The Giver is a wonderful book. Lois Lowry skillfully crafted an intriguing and profoundly thoughtful story. She subtly creates an uneasy feeling that something is wrong with this "perfect world." The Community's advisors intend to establish security within utopian society, but they really establish a stifling dystopia. To protect people from the risks of making poor or wrong decisions in life, the advisors plan and dictate the lives of the people. In effect, the citizens have no freedom of choice; they do not choose their job or even their spouse. Moreover, the advisors inhibit the people's ability to feel because they want to spare them from the hardships and pain of life. For instance, individuals must take a pill everyday, which suppresses passionate feelings. The citizens do not know or experience true emotions like love. One of the goals of the Community is to achieve "sameness" so that no one feels embarrassed or gets excluded for being different. However, this limits individuality and freedom of expression because everyone conforms to a certain desired image. Finally, to relieve the population of the horrors and devastation of the world and the past, the advisors isolate the Community from the rest of the world (also known as "Elsewhere) and give the burden of holding the memories of the past to a single member of society: the "Receiver." Therefore, the Community lives only in the present, and the people have a narrow perspective of life because they only know their community and way of life. They are naive; they do not gain knowledge or wisdom from the memories. While receiving the memories, Jonas learns a different and better way to live and realizes what he and the Community have been missing.
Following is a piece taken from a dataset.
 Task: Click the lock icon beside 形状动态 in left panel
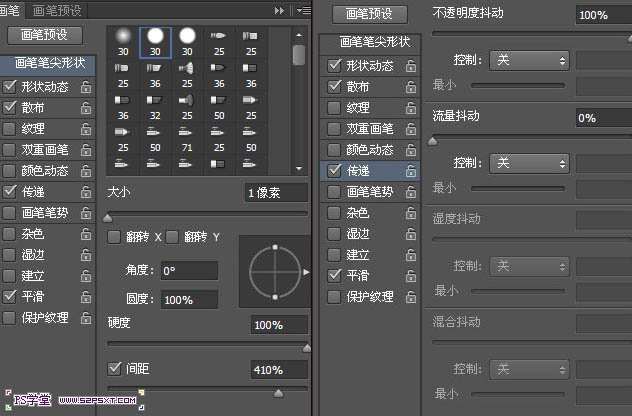[86, 87]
He decides that something must be done to change the current conditions and enlighten his community.
Although it is a Newbery Award Winner, The Giver is a controversial book that has been challenged and even banned. After parents complained that the violent and sexual passages were inappropriate for children, the Bonita Unified School District in California temporarily banned the novel from classes. The Giver has been challenged in other school districts around the country for its "mature themes" of euthanasia, infanticide, and suicide. I do not agree with banning and challenging of this novel. It is a great book, and part of what makes it so great is the incorporation of these controversial issues. They force readers to wrestle with their own thoughts and figure out their stance on the issues. Good literature makes readers think. Banning this book takes away the freedom of speech, the freedom to read, and the freedom to learn and explore. The banning of The Giver is ironically similar to the actions of the Community that lead the Community to its suppressive and stifling state. A powerful story, The Giver keeps readers in suspense, touches them, and stays with them for a long time. I love this book, and I encourage everyone to read it.